British Overseas Territory legislature

The Parliament of the Cayman Islands is the unicameral legislature of the British Overseas Territory of the Cayman Islands. It is composed of 21 members; 19 elected members for a four-year term and two members ex officio.

The Governor may at any time, by Proclamation, prorogue or dissolve the Parliament. The Governor shall dissolve the Parliament at the expiration of four years from the date when the Parliament first meets after any general election unless it has been sooner dissolved. There shall be a general election at such time within two months after every dissolution of the Parliament as the Governor shall, by Proclamation, appoint. The first meeting of every session of the House shall, by Proclamation, be held on such day as the Governor shall appoint. A session usually consists of four meetings. A Meeting comprises several sittings.

In the elections of 8 November 2000, with a turnout of 80% only non-partisans were elected. After the election, conservative members of parliament formed the United Democratic Party. The conservative social democratic People's Progressive Movement formed in response and won the subsequent election. The United Democratic Party has since collapsed, with former members either exiting politics or becoming independents.

On 31 October 2024 Deputy Premier André Ebanks, Ministers Ebanks-Wilks and Turner, and Parliamentary Secretary Heather Bodden resigned from the Government effective immediately. This move raises the prospect of an early general election and questions the ability for the current Government to pass legislation. Such legislation would require support from Elected Members from different parties. Furthermore, the governor would need to sign off on that arrangement.

==History==
The first meeting to discuss the possible legislative future of the Cayman Islands took place on 5 December 1831 at Pedro St. James Castle, a great house in the fertile area of Savannah on Grand Cayman. This building is the seat of parliamentary beginnings in the Cayman Islands.

By 1909 what got established as the Legislative Assembly of Justices and Vestry was meeting in the Court House on the waterfront in what is now the headquarters of the Cayman Islands National Museum, in front of Hog Sty Bay and the cruise passenger arrival terminal. The building served as the seat of government, the court house and the legislature. Now it is the home of the Cayman Islands National Museum.

The present Parliament building was built on the site of the former Princess Royal Park. The building design was the subject of some controversy when selected as the winner of an international architectural competition. Being the first poured concrete public building in Cayman, modern techniques were not yet in use, so the concrete was mixed on the street and poured pail by pail by a bucket brigade.

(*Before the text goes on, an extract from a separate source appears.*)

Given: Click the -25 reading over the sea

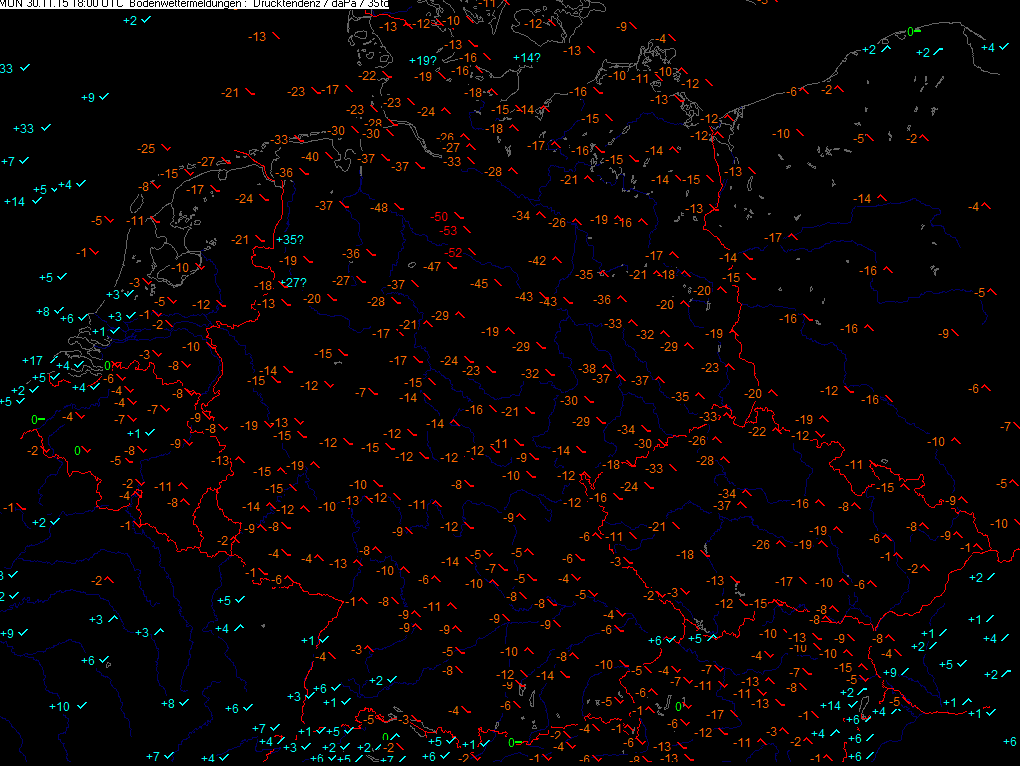Looking at the screenshot, I should [x=146, y=148].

The cornerstone was laid by Captain Rayal Brazly Bodden, MBE, JP, on 29 September 1971. The building was completed in July 1972.

By 2003, the legislature had outgrown the space and the building was in need of renovating. Repair and refurbishment work on the building began in February 2003, which added more space through reconfiguration, and renovated and refurbished portions of the interior, including the main chamber.

The newly refurbished and expanded building was inaugurated with the opening of the Legislature session on 2 July 2004, two months before Hurricane Ivan, which almost completely devastated Grand Cayman over a two-day period (11–12 September 2004). The LA building withstood the storm with minor damage to its roof.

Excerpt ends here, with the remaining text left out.